■ **TASK REQUIREMENTS**:
Your task is to copy the lines from the line containing "How do I perform: Open" through the end of the listing below, both included, without any pictures.

■ **DATA TO PROCESS**:
········
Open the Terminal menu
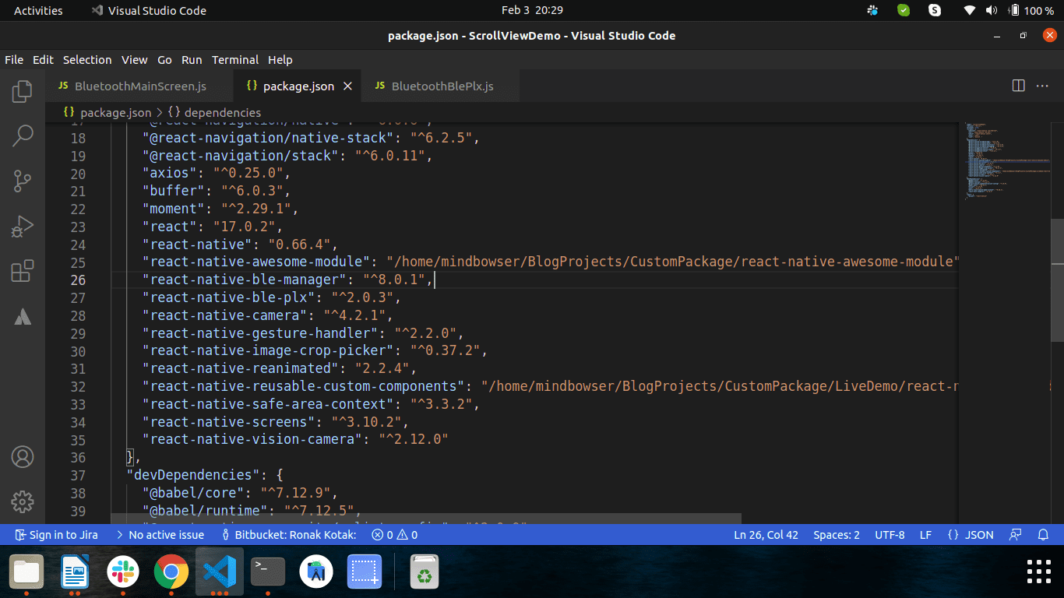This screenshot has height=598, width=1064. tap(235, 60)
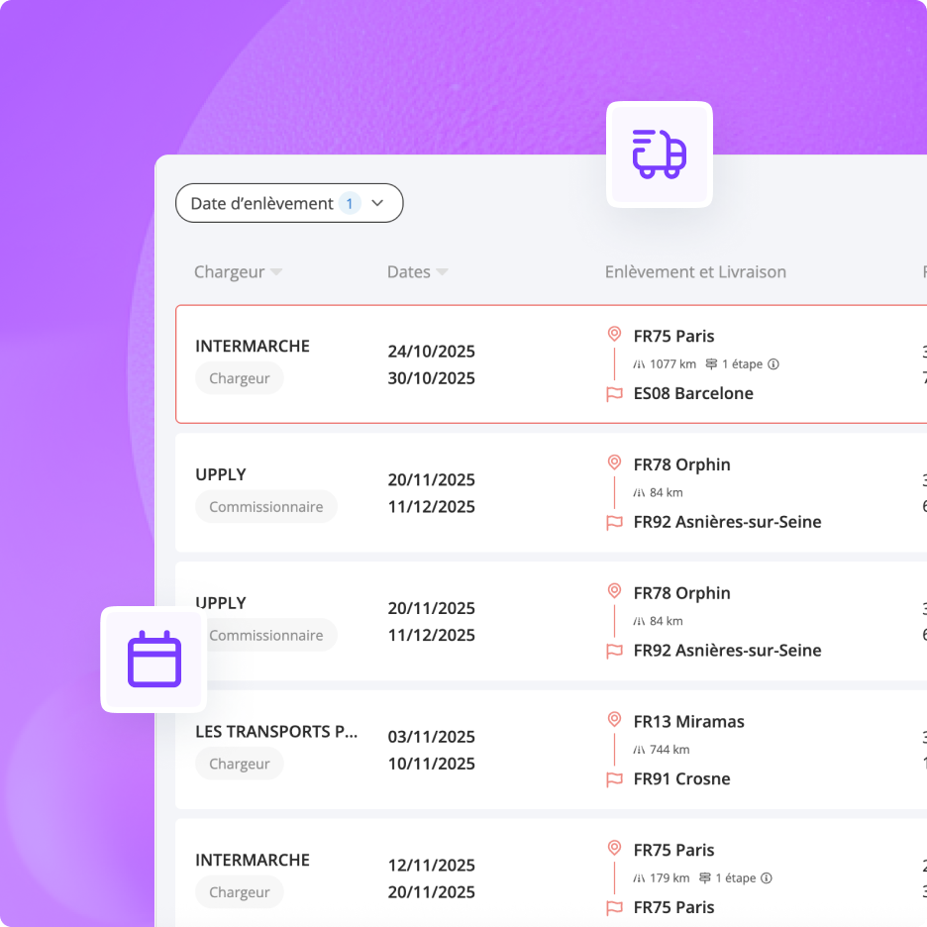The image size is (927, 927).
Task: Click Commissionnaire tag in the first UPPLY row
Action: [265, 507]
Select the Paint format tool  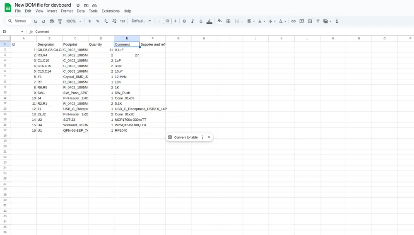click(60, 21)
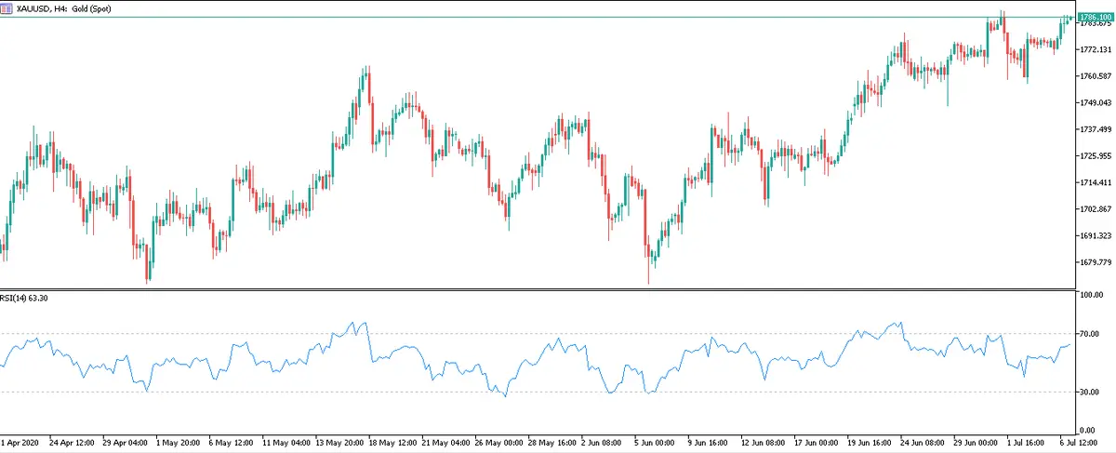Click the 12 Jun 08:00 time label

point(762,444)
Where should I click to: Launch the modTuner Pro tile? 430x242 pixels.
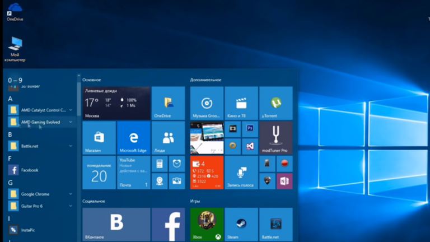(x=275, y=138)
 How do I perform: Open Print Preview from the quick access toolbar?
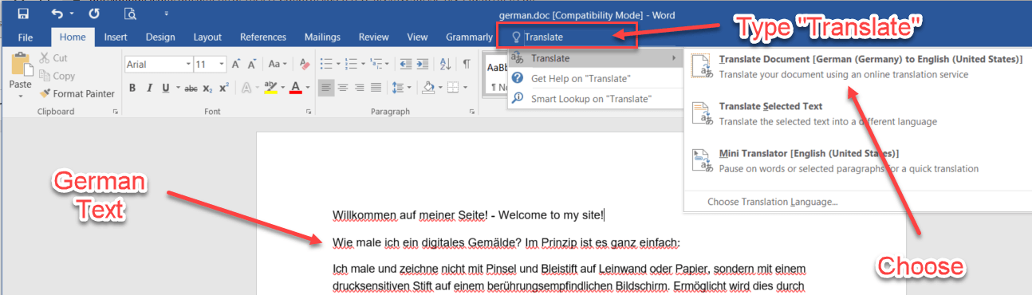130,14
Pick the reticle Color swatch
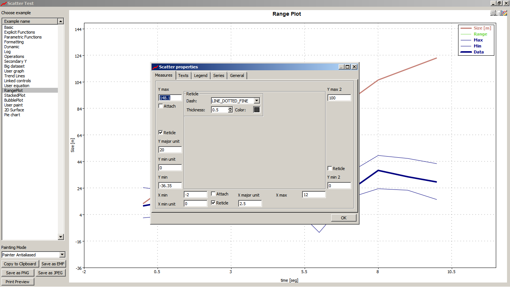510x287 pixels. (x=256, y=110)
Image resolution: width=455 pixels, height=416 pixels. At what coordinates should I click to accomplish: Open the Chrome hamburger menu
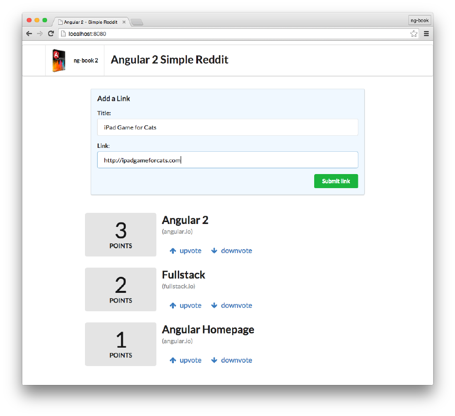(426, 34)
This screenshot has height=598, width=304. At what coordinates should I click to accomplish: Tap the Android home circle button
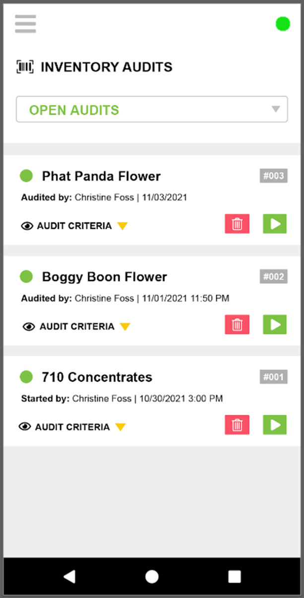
········
■ **RESULT BELOW**:
 How do I perform: Open Print Preview from the quick access toolbar?
130,14
Pick the reticle Color swatch
510x287 pixels. (x=256, y=110)
Image resolution: width=455 pixels, height=416 pixels. At what coordinates should I click to accomplish: Open the Chrome hamburger menu
(426, 34)
This screenshot has height=598, width=304. At what coordinates should I click to accomplish: Tap the Android home circle button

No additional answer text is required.